Every line in the data below that has the word "accomplish" should be returned.

[Records from a dataset]

------------------------------------------------------------------------

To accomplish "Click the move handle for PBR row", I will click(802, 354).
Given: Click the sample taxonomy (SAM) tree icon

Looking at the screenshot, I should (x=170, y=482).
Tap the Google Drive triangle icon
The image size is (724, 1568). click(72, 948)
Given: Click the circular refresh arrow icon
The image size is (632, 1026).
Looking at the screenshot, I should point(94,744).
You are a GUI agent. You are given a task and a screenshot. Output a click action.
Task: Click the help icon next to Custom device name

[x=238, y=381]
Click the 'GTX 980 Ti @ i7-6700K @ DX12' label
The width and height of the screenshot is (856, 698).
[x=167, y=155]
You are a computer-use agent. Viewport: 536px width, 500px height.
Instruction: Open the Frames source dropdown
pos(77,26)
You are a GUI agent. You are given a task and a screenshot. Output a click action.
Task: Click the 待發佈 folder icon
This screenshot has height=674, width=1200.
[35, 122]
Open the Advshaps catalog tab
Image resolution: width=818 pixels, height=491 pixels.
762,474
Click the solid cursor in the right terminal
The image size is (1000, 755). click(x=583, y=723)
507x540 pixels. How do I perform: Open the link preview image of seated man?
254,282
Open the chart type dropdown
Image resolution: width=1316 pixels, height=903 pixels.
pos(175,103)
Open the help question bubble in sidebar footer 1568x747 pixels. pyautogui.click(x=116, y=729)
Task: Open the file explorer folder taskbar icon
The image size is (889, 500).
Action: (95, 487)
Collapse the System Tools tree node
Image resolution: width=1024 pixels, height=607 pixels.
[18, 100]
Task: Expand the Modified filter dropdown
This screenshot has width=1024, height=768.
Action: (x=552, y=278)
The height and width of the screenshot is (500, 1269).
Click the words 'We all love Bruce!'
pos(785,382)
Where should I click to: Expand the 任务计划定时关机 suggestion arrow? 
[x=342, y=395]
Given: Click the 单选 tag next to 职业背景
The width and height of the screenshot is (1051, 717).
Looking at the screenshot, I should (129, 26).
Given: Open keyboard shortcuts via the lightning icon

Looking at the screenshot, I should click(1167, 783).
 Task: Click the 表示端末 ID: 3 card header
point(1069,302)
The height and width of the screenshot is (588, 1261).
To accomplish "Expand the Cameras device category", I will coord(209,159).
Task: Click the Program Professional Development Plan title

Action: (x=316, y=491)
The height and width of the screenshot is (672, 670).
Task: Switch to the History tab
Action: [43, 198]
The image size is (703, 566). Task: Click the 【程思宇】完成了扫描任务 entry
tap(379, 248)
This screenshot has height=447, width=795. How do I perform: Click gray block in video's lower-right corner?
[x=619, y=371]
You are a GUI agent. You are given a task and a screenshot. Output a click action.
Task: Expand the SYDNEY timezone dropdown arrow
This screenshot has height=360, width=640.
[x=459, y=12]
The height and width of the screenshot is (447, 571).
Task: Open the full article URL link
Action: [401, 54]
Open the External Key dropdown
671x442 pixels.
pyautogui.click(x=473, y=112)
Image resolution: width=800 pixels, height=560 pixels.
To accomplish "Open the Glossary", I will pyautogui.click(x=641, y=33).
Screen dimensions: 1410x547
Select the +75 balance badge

------------------------------------------------------------------------

- ANSWER FOR THE TASK:
To accomplish "Click the move handle for PBR row", I will click(802, 354).
To accomplish "Expand the Cameras device category", I will coord(209,159).
To accomplish "Open the Glossary", I will pyautogui.click(x=641, y=33).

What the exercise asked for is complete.